DATE: 20041026
DOCKET: C42242
COURT OF APPEAL FOR ONTARIO
LABROSSE, MacPHERSON and CRONK JJ.A.
B E T W E E N:
HER MAJESTY THE QUEEN
Shawn Porter
for the respondent
Respondent
- and -
PHILLIP NICHOLL
David North
for the appellant
Appellant
Heard: October 15, 2004
On appeal from the convictions entered by Justice E. Gordon Hachborn of the Ontario Court of Justice on July 28, 2004 and the sentences imposed by Justice Hachborn on July 28, 2004.
CRONK J.A.:
[1] The appellant was charged with seven offences on a single information: two counts of possession of stolen property, one count of break and enter, two counts of failing to comply with a probation order and two counts of failing to comply with an undertaking. He entered a plea of guilty to breach of an undertaking to inform the police of any change in his place of residence and not guilty to the remaining six charges.
[2] On July 28, 2004, following a trial before Hachborn J. of the Ontario Court of Justice, the appellant was convicted on all counts and sentenced to one year imprisonment concurrent on all counts. He appeals his convictions on the first six counts and his sentence on all counts. If his appeal against conviction is dismissed, he seeks to have his overall sentence reduced to one of time served in light of the time that he has already served in custody.
[3] The trial proceeded on the basis of an agreed statement of facts. No witnesses were called. The first six charges arose from the theft of a motor vehicle and a break and enter on the same day at a nearby high school where several cellos were stolen from the music department. Two weeks after the theft of the vehicle, municipal parking lot authorities reported the vehicle to the police as abandoned. When the police recovered the vehicle, the stolen cellos and a parking stub bearing a date five days after the date of the vehicle’s theft were inside the car. Three of the cellos were marked with the name of the high school from which the cellos had been stolen. The record does not establish whether the vehicle was locked or whether the windows of the vehicle were open or closed when the vehicle was recovered by the police.
[4] At the time of the offences, the appellant was subject to probation and bail orders requiring that he keep the peace and abide by a curfew. He was also subject to an undertaking requiring that he notify the police of any change in his address.

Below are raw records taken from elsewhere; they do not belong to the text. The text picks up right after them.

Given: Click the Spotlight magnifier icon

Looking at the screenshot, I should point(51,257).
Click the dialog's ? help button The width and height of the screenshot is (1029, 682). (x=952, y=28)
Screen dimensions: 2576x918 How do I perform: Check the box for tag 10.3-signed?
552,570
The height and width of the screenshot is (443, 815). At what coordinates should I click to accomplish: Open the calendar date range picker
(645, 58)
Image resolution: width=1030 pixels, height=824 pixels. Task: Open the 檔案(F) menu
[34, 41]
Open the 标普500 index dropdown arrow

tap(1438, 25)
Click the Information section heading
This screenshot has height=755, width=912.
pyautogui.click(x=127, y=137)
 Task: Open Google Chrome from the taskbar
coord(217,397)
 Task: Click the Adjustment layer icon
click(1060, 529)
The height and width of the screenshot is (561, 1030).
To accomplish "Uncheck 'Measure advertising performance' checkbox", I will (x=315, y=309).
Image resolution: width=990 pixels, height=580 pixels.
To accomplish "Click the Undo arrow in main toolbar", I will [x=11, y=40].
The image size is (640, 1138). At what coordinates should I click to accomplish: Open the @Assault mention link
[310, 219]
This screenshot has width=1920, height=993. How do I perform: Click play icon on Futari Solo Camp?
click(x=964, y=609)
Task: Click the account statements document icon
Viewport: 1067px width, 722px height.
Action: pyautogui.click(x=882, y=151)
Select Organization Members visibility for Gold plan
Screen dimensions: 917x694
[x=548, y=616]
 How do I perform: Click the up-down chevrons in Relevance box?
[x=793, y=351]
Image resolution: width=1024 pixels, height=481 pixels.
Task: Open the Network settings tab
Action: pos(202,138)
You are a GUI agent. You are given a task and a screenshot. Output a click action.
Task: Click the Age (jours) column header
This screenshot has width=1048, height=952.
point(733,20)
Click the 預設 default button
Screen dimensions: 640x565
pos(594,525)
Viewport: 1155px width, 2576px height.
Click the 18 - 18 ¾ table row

[5] Apart from the breach of undertaking charge to which the appellant pled guilty, the only evidence connecting the appellant to the offences was the presence of a single can of Coca Cola discovered by the police inside the stolen vehicle. The appellant’s thumbprint was found on the can. The owner of the stolen vehicle confirmed that the pop can was not inside the vehicle prior to its theft.
[6] The Crown asserted at trial that the doctrine of recent possession applied to the agreed facts and that, in the absence of any explanation from the appellant, the Crown had proven its case beyond a reasonable doubt based on the agreed facts. The Crown maintained that the presence of the pop can inside the stolen vehicle was sufficient to connect the appellant to the break and enter at the high school and the thefts of the cellos and the motor vehicle. In brief reasons, the trial judge accepted the Crown’s argument and found the appellant guilty on all charges.
[7] The appellant argues that the trial judge erred in relying on the doctrine of recent possession to convict him on the first six counts. I agree.
[8] The unexplained recent possession of stolen goods permits, but does not require, an inference to be drawn that the possessor stole the goods: R. v. Kowlyk, [1988] 2 S.C.R. 59 at 71-72. Before such an inference may be drawn, however, the Crown must satisfy the trier of fact that: (i) the accused is in possession of the goods; (ii) the goods were stolen; and (iii) the theft was recent: R. v. Cuming, [2001] O.J. No. 3578 (C.A.). There is no question here that the motor vehicle and the cellos were stolen. The issue is whether the Crown met its burden to satisfy the remaining two prerequisites for invocation of the doctrine of recent possession.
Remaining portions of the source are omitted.